Some might argue that criticism of the racist jokes and stereotypes found in Karns and Marra’s works is evidence that these books are boundary-pushing or dangerous in their own rights. But despite what Palahniuk might have you think, there’s nothing transgressive about racist humor, especially not recycled jokes from Team America. Besides, the minor controversy over Fukitor and Marra’s Lincoln Washington Free Man didn’t stop Karns and Marra from landing publishing deals with Fantagraphics, one of the most prestigious comic book publishers around, and receiving praise from a wide range of indie comics luminaries. Meanwhile, Daryl Ayo, who criticized Mara, has been harassed for years by racists. Note that I’m not implicating Karns or Mara in Ayo’s harassment, just pointing out the asymmetrical treatment. Also compare Karns and Mara’s experience with that of Barbatus and Meanboss, who have been kicked off a self-publishing platform and (thus far) ignored by the comics establishment.

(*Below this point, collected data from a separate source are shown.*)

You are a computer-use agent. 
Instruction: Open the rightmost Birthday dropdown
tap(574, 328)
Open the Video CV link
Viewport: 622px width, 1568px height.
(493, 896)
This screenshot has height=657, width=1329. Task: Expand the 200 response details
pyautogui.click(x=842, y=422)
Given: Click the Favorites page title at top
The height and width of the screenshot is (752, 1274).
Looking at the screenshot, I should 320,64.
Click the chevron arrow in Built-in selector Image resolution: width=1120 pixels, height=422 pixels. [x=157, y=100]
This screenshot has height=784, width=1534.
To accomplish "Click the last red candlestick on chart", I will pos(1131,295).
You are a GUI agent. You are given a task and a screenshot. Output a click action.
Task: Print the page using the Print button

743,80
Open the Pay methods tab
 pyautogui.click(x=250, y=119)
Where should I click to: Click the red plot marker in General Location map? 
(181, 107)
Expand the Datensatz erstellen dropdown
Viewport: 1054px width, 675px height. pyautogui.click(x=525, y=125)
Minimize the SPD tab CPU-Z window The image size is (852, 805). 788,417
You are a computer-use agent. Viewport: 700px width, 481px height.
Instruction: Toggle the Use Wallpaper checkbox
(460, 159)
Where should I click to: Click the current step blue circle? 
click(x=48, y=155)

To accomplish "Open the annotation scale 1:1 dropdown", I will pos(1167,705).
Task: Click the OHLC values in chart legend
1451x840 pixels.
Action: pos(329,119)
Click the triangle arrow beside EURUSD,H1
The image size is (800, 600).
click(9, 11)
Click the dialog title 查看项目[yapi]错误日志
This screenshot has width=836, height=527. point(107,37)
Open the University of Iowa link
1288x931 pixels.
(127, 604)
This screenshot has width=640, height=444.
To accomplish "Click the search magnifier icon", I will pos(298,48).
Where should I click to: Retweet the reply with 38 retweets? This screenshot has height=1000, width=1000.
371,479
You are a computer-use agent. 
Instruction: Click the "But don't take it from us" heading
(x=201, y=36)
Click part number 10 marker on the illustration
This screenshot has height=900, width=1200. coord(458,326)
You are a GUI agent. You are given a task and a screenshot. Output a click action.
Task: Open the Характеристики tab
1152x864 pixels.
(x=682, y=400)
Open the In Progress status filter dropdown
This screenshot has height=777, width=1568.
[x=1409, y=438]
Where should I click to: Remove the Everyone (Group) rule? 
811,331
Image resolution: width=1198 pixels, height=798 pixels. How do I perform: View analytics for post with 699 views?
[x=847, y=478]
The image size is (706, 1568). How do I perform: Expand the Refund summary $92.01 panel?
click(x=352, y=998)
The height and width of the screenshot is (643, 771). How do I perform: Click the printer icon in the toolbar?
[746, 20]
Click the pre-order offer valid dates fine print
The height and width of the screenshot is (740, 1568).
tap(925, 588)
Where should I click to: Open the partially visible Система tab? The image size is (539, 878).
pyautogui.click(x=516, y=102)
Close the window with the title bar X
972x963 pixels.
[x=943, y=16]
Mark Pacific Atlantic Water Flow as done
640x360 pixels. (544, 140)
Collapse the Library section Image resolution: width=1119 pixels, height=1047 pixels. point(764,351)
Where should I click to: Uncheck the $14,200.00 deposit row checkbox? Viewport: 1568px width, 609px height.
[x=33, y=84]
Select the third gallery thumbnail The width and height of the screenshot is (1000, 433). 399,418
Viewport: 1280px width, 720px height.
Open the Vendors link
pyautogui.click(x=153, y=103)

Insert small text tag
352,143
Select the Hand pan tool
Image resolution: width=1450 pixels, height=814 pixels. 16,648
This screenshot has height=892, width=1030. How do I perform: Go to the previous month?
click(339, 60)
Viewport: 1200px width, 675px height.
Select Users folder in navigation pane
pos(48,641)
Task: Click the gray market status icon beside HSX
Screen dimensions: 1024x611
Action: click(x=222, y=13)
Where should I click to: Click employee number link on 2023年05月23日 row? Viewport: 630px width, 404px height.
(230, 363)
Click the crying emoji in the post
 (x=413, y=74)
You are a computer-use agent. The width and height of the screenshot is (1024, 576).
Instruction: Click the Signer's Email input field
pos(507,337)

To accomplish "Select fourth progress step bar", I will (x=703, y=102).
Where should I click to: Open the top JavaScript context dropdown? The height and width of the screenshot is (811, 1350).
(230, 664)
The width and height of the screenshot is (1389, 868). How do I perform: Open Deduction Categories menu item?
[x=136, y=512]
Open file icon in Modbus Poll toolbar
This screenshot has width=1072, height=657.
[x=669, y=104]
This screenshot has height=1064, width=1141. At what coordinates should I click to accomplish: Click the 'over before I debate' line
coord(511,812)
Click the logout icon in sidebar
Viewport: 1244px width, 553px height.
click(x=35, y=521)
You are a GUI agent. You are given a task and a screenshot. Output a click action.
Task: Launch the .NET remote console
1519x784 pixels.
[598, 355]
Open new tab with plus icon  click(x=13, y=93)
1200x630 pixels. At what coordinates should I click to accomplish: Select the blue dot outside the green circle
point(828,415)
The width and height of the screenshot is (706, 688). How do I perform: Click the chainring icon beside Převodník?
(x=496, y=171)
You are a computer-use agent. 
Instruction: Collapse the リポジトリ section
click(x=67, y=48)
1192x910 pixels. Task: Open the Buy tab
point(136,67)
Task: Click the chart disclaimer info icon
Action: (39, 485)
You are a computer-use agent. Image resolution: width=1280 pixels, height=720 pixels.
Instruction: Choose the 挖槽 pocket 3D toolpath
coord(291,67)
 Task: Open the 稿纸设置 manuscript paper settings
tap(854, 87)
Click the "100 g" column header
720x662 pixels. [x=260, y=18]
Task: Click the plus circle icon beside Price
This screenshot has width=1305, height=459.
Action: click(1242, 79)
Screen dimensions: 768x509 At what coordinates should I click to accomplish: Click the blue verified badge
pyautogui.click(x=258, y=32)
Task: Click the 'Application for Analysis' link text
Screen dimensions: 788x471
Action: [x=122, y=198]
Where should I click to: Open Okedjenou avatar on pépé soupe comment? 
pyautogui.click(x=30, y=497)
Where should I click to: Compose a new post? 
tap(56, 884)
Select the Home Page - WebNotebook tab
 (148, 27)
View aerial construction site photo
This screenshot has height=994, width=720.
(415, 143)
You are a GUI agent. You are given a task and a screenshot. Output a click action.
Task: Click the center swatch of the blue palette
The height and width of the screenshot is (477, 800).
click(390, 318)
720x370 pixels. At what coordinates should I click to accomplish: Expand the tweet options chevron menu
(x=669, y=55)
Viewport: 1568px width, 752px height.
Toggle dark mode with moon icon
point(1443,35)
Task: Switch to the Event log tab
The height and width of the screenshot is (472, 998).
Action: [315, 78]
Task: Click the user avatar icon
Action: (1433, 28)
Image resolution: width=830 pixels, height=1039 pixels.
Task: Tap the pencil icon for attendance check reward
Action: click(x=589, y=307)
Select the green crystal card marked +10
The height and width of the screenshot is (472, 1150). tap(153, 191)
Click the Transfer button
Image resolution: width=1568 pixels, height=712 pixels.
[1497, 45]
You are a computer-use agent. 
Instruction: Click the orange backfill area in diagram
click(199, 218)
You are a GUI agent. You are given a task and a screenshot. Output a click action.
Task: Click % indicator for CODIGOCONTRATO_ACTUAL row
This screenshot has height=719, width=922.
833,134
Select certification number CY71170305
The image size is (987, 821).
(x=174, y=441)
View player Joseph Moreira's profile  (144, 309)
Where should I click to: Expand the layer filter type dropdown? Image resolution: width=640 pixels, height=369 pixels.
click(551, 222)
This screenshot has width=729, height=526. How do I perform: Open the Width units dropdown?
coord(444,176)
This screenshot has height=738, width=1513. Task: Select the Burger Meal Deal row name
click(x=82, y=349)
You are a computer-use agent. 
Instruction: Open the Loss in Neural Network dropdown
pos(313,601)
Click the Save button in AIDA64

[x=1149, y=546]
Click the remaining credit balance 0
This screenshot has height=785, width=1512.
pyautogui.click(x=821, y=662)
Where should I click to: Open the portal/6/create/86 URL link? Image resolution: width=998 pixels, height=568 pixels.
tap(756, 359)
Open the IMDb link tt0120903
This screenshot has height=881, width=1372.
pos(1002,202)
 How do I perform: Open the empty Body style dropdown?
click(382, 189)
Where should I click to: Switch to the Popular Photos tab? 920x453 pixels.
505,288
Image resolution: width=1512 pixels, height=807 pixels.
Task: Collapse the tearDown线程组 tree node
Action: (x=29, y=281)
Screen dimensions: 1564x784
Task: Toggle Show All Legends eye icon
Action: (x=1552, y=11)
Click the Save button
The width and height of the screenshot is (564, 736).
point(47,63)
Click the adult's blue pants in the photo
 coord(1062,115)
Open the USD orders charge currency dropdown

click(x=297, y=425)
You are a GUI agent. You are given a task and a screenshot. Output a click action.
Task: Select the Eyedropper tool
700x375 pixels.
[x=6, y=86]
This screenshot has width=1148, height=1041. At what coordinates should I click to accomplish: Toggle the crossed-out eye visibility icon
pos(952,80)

What Barbatus and Meanboss, along with a few others — like Tia Roxae and MechanicalPencilGirl of Reptile House fame — show us, is that it’s still possible to push boundaries without falling back on reactionary tropes. There’s a precedence for this in the undergrounds of the 60s and 70s. Tom Veitch said the philosophy of the underground movement was “THINK THE UNTHINKABLE.” And indeed, much of that work remains edgy or beyond edgy today and, of course, paved the way for practically all future comics for adults in the US. But the most subversive comics of the underground era weren’t by Irons or R. Crumb or S. Clay Wilson. They were titles like Lyn Chevely and Joyce Sutton’s Abortion Eve, the first comic about abortion, and Mary Wing’s Come Out Comix, the first comic created by and for queer people. Women like Chevely, Sutton, Wing, Trina Robbins, and Joyce Farmer to tackle topics the male-dominated early underground titles like Zap didn’t. Their thoughts were not thinkable by the (mostly) straight and white male cartoonists of the time and opened the doors for more queer-themed comics like Gay Comix’s Gay Comics anthology and his acclaimed Stuck Rubber Baby graphic novel.
Transgressive works don’t often make for easy reading or viewing and they don’t often age well. But they unlock gates and to allow future generations to trod on sacred ground. It’s too early to say whether Sad Sack will do that. But at least its creators are still thinking the unthinkable.